(Extract Opens)
I think, one of the problems, is survivor hood is actually invisible unless we talk about it. So we’re really talking about public survivors. There’s a lot of survivors who work in this space, who advocate who aren’t public survivors. So when we talk about how to engage with survivors, we’re really talking about how to engage with more publicly known, willing to be put on camera and talk about it, survivors. And that’s what the media will tell you. They don’t want people to be anonymous. They want to be like “Ok we’ll do a photoshoot of you and we’ll put that up.” If you just want to be anonymous, they’re not interested in your story. That's a big part of it. So we work with the media, but we have the benefit of being an organisation, well we’re an official charity, right? We’re legit now. But, you know, we get to sort of count within that. But journalists will, you know, and I don’t want to speak for Sax, but, like you know, you work with a journalist on your story. Lots of journalists reach out survivors and make them known to your platforms but then, as you're saying like, where do you go? You have to realise that we're in the survivors, it is work, then you owe them something and that's one of the big learning, it’s not just like this is Let Us Speak Victoria, see yuh, no these are like lifelong relationships that we tend to, and are very important. And I think when you work with survivors, it's not an end date. It’s not like a project end date. And that’s really important. We’re not done yet.
And that's a positive thing, too, because I’ve forged really strong bonds. We’re great friends and great colleagues. So that's really good. But there's a responsibility we owe to survivors, particularly if we work with them or use their story. Because that is what journalists do. I’m not trying to drag journalists.
Sarah Ailwood:
They take up quite a lot of space in this area.
Rachel Burgin:
Yes, yeah. And some of that is legitimate but we also need to account for the responsibility that journalists then have. Do the journalists owe you something? Maybe. I don’t know. It’s up to you.
Rachel Loney-Howes:
Saxon, would you like to have the last word before we open up for questions?
Saxon Mullins:
Yeah, I think, and you know, going forward for people who want to get involved in this kind of thing, you know there are a million and one kind of on the ground collective organizations, of people especially, you know, for young people here at university or something like that. There's a lot of organizations or, I would suggest like joining collective of people, I think that's where the rea power is. You know it's every so often there'll be a flash moment where one person is
able to create such a change, and that's not always the case. Most of the time it is just a lot of forces kind of raising this one issue up rather than the other way around. So I think yeah, power is in numbers definitely. Which is we are seeing. So yeah, I think there's a lot of collective power going on at the moment.
Rachel Loney-Howes:
We’re getting a lot of acclamation online. Thank you. And I think there were a few questions about moving forward, but I think the panel has answered. So we’ll go to questions?
(Extract Closes)
**Activity list:**
1. According to the panel transcript, what kind of organization does the speaker say their group now officially is?
2. Proceed with the panel transcript on survivors and the media, beginning after its final line.
(Data for review Opens)
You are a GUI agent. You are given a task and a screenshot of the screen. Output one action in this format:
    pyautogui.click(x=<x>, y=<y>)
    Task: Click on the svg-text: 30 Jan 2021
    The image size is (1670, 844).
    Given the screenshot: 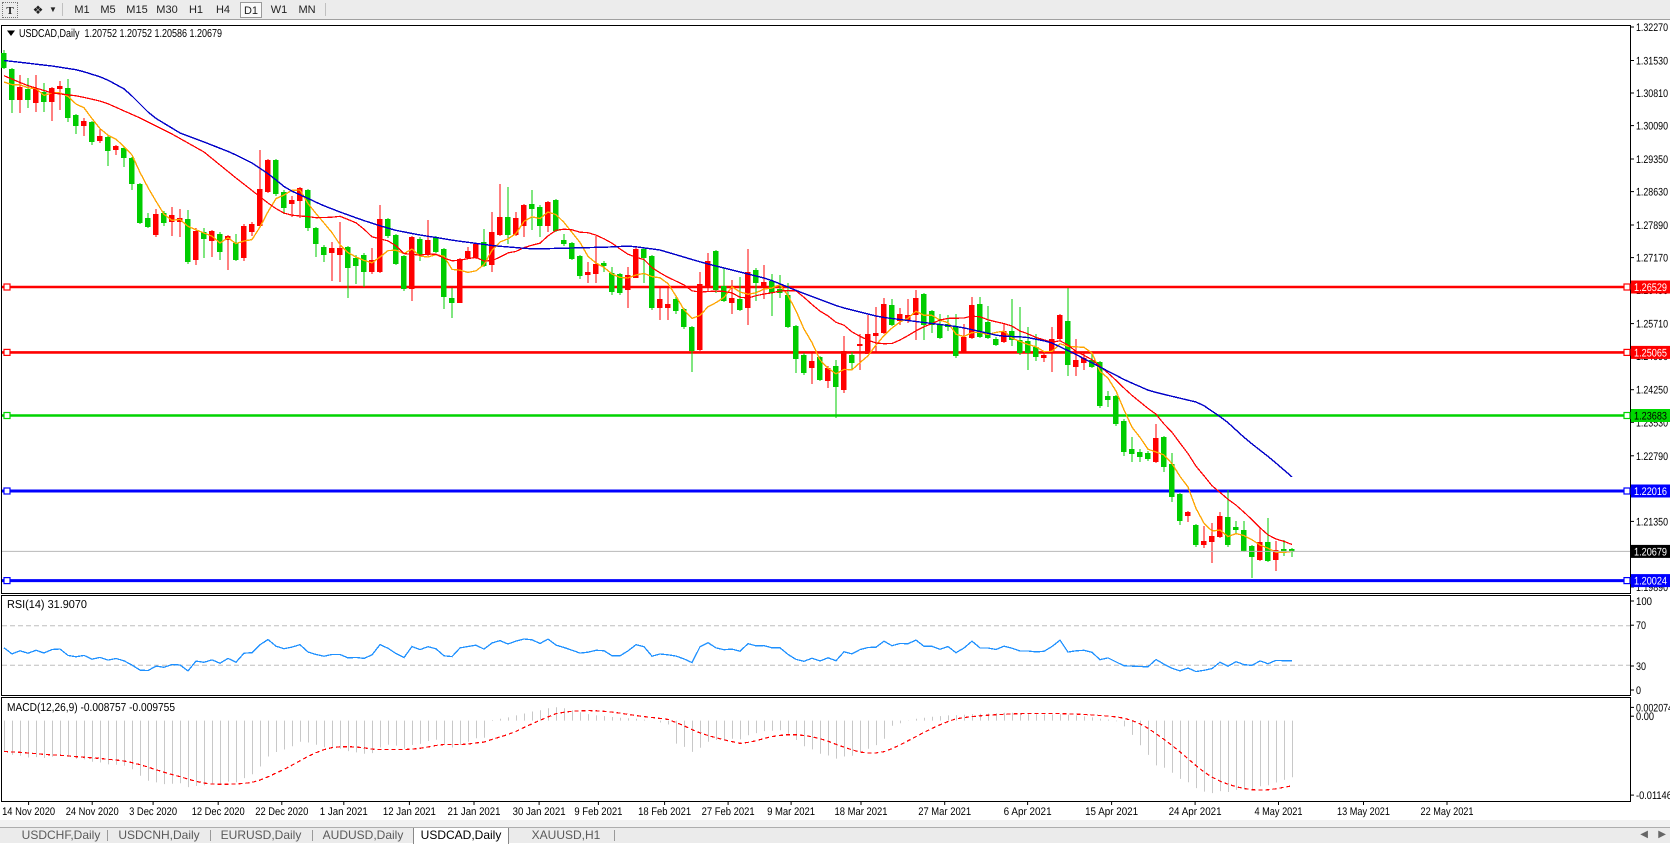 What is the action you would take?
    pyautogui.click(x=540, y=812)
    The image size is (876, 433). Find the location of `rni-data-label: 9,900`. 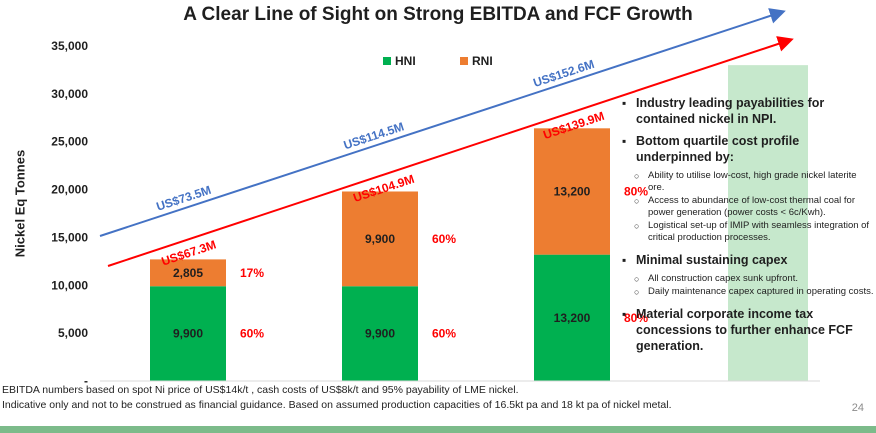

rni-data-label: 9,900 is located at coordinates (380, 239).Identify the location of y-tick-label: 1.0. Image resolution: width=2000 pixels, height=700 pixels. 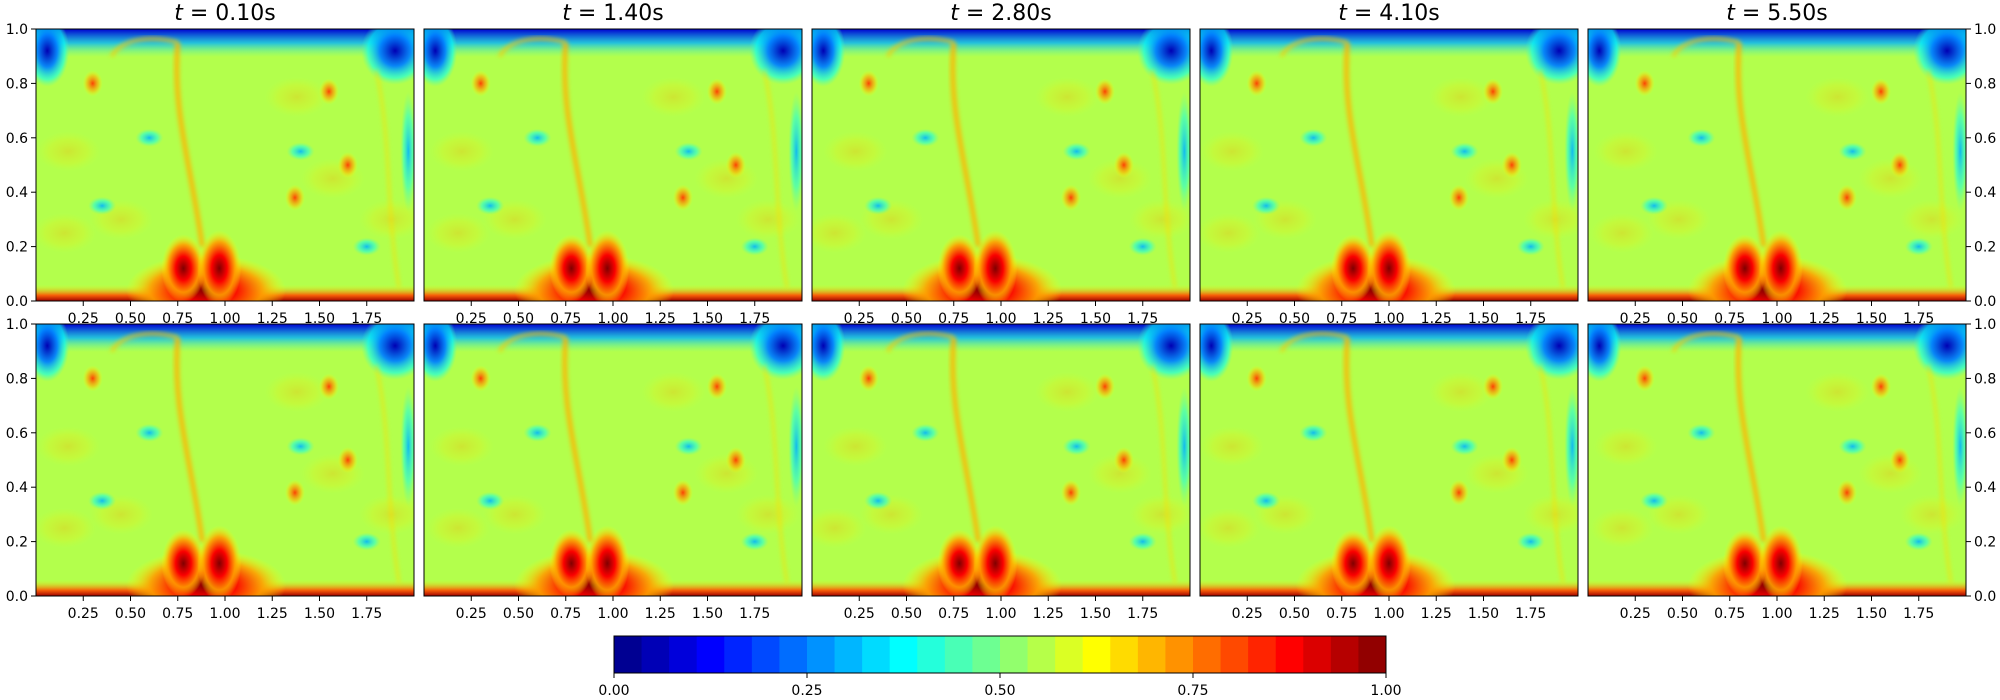
(17, 325).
(Data for review Closes)
**Answer set:**
1. An official charity.

2.
Sarah Ailwood:
Any questions?
Attendee Question:
So I'm thinking through my question as I'm talking, which is never a good idea for me. But I was starting to think as you were talking about journalists of, I suppose the integrity and the duty that they owe to survivors in telling their story, but also the way that public then consume that. And as you were talking, I was very much thinking about this idea of, it's almost like survivor stories become public consumption and public entertainment with this weird space that we have between or this overlap with this current kind of moment in time, but also the popularity of true crime and things like that. Can you speak a little bit to that? Or is that duty that is owed by, not just for journalists, but the general public in the way that we morally consume survivor stories?
Rachel Burgin:
It’s not just journalists, but it’s academics too. We all write about survivor stories and I don’t know it that’s always good or fair or valid. We also have the move forward. And I appreciate that question, like yes where are we going and having that conversation, but it's hard to navigate. It's really hard to navigate, because we don't have a right to someone's stories, their lived experience. But then also, these people want us to use that to advocate for change. So that's why I think working together, the collective is best. It’s about permission. Asking. It’s about consent.
Saxon Mullins:
I think, the true crimes a really interesting point, because I don't know if it has desensitised people or like, I don't know what the kind of idea behind it is, but I think people do forget that there’s real people that are involved with these stories. They can't see it, and you know I think we’ve spoken very strongly to the Amber Herd and Johnny Depp case and like that was a fact finding mission. It was a fun group activity that we could all do on the Internet. It wasn't a court case. It was like a DIY book. It was a fun thing for us to do. And I think true crime really has to answer some hard questions about how it discusses real people's real life and that is, you know, usually centred around you know, murderers or serial killers, very sensational things. But there's only so much content in the world and that has to trickle down somewhere. And so it's beginning to trickle down into “Oh, I’ll find out the real story because I’m an Internet sleuth” or whatever. And I think you know the way that a journalist treats the story goes some of the way to addressing that. So I think you can tell when a story is told with care. It's given back to with care.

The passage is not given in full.